--- START ---

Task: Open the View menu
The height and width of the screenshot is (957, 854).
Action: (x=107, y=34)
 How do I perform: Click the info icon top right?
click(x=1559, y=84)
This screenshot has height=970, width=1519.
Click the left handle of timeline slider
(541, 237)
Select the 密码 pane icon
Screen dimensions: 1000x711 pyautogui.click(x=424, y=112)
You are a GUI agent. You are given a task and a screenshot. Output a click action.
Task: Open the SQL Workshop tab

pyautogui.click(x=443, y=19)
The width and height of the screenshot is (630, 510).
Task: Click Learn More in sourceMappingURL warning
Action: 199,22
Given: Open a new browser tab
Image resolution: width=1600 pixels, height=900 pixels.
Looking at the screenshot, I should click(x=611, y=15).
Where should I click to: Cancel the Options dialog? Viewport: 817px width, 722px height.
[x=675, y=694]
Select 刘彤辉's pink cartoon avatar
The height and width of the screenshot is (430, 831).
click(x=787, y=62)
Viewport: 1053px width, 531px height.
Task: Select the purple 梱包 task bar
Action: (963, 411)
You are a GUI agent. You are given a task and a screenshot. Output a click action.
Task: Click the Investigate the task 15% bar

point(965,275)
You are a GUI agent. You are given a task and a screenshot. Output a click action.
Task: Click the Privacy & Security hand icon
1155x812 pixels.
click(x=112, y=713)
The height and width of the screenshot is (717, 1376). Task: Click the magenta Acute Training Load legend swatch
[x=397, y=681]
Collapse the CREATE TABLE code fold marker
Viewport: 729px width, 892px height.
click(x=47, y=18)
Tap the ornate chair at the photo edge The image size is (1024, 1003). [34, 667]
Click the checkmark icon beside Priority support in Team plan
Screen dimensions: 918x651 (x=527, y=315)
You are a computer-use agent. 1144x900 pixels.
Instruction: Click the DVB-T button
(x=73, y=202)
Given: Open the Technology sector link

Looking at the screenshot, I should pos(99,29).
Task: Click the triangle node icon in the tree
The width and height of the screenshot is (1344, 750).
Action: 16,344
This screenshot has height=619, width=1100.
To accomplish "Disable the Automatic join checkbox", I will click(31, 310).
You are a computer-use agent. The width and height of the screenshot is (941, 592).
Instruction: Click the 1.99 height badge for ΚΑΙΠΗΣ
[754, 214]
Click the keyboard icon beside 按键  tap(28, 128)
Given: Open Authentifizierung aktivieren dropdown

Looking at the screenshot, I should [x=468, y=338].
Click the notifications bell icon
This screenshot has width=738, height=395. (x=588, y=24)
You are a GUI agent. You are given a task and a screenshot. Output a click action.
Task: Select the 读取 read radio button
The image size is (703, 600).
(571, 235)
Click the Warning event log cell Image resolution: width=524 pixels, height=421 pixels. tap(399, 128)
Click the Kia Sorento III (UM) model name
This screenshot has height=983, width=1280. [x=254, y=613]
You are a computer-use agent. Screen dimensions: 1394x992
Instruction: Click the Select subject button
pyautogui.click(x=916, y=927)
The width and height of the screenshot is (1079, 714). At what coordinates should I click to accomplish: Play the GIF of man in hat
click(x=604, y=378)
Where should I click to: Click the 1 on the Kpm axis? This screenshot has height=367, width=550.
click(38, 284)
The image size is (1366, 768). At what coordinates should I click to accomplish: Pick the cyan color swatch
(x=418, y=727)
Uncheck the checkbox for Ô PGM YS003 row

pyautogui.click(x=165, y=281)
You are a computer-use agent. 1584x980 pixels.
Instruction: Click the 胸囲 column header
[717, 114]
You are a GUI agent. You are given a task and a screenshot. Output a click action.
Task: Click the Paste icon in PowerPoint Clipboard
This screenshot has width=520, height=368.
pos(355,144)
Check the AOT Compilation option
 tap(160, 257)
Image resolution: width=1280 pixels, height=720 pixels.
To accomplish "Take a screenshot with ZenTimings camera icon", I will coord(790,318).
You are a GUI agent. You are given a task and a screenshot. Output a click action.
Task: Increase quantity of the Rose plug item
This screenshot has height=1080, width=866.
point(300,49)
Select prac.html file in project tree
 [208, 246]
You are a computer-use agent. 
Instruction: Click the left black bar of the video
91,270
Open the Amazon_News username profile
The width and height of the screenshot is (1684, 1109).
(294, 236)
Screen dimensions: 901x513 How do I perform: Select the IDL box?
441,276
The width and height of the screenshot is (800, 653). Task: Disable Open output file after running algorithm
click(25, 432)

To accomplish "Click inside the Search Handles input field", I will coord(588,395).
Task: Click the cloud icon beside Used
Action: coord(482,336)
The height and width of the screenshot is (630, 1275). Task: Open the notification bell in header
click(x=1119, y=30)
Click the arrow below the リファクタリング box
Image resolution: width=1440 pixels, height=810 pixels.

--- END ---

> Your goal:
Print all of the records, leaving each one exactly as it appears above.

> Task output:
Task: Open the View menu
The height and width of the screenshot is (957, 854).
Action: (x=107, y=34)
 How do I perform: Click the info icon top right?
click(x=1559, y=84)
This screenshot has height=970, width=1519.
Click the left handle of timeline slider
(541, 237)
Select the 密码 pane icon
Screen dimensions: 1000x711 pyautogui.click(x=424, y=112)
You are a GUI agent. You are given a task and a screenshot. Output a click action.
Task: Open the SQL Workshop tab

pyautogui.click(x=443, y=19)
The width and height of the screenshot is (630, 510).
Task: Click Learn More in sourceMappingURL warning
Action: 199,22
Given: Open a new browser tab
Image resolution: width=1600 pixels, height=900 pixels.
Looking at the screenshot, I should click(x=611, y=15).
Where should I click to: Cancel the Options dialog? Viewport: 817px width, 722px height.
[x=675, y=694]
Select 刘彤辉's pink cartoon avatar
The height and width of the screenshot is (430, 831).
click(x=787, y=62)
Viewport: 1053px width, 531px height.
Task: Select the purple 梱包 task bar
Action: (963, 411)
You are a GUI agent. You are given a task and a screenshot. Output a click action.
Task: Click the Investigate the task 15% bar

point(965,275)
You are a GUI agent. You are given a task and a screenshot. Output a click action.
Task: Click the Privacy & Security hand icon
1155x812 pixels.
click(x=112, y=713)
The height and width of the screenshot is (717, 1376). Task: Click the magenta Acute Training Load legend swatch
[x=397, y=681]
Collapse the CREATE TABLE code fold marker
Viewport: 729px width, 892px height.
click(x=47, y=18)
Tap the ornate chair at the photo edge The image size is (1024, 1003). [34, 667]
Click the checkmark icon beside Priority support in Team plan
Screen dimensions: 918x651 (x=527, y=315)
You are a computer-use agent. 1144x900 pixels.
Instruction: Click the DVB-T button
(x=73, y=202)
Given: Open the Technology sector link

Looking at the screenshot, I should pos(99,29).
Task: Click the triangle node icon in the tree
The width and height of the screenshot is (1344, 750).
Action: 16,344
This screenshot has height=619, width=1100.
To accomplish "Disable the Automatic join checkbox", I will click(31, 310).
You are a computer-use agent. The width and height of the screenshot is (941, 592).
Instruction: Click the 1.99 height badge for ΚΑΙΠΗΣ
[754, 214]
Click the keyboard icon beside 按键  tap(28, 128)
Given: Open Authentifizierung aktivieren dropdown

Looking at the screenshot, I should [x=468, y=338].
Click the notifications bell icon
This screenshot has width=738, height=395. (x=588, y=24)
You are a GUI agent. You are given a task and a screenshot. Output a click action.
Task: Select the 读取 read radio button
The image size is (703, 600).
(571, 235)
Click the Warning event log cell Image resolution: width=524 pixels, height=421 pixels. tap(399, 128)
Click the Kia Sorento III (UM) model name
This screenshot has height=983, width=1280. [x=254, y=613]
You are a computer-use agent. Screen dimensions: 1394x992
Instruction: Click the Select subject button
pyautogui.click(x=916, y=927)
The width and height of the screenshot is (1079, 714). At what coordinates should I click to accomplish: Play the GIF of man in hat
click(x=604, y=378)
Where should I click to: Click the 1 on the Kpm axis? This screenshot has height=367, width=550.
click(38, 284)
The image size is (1366, 768). At what coordinates should I click to accomplish: Pick the cyan color swatch
(x=418, y=727)
Uncheck the checkbox for Ô PGM YS003 row

pyautogui.click(x=165, y=281)
You are a computer-use agent. 1584x980 pixels.
Instruction: Click the 胸囲 column header
[717, 114]
You are a GUI agent. You are given a task and a screenshot. Output a click action.
Task: Click the Paste icon in PowerPoint Clipboard
This screenshot has width=520, height=368.
pos(355,144)
Check the AOT Compilation option
 tap(160, 257)
Image resolution: width=1280 pixels, height=720 pixels.
To accomplish "Take a screenshot with ZenTimings camera icon", I will coord(790,318).
You are a GUI agent. You are given a task and a screenshot. Output a click action.
Task: Increase quantity of the Rose plug item
This screenshot has height=1080, width=866.
point(300,49)
Select prac.html file in project tree
 [208, 246]
You are a computer-use agent. 
Instruction: Click the left black bar of the video
91,270
Open the Amazon_News username profile
The width and height of the screenshot is (1684, 1109).
(294, 236)
Screen dimensions: 901x513 How do I perform: Select the IDL box?
441,276
The width and height of the screenshot is (800, 653). Task: Disable Open output file after running algorithm
click(25, 432)

To accomplish "Click inside the Search Handles input field", I will coord(588,395).
Task: Click the cloud icon beside Used
Action: coord(482,336)
The height and width of the screenshot is (630, 1275). Task: Open the notification bell in header
click(x=1119, y=30)
Click the arrow below the リファクタリング box
Image resolution: width=1440 pixels, height=810 pixels.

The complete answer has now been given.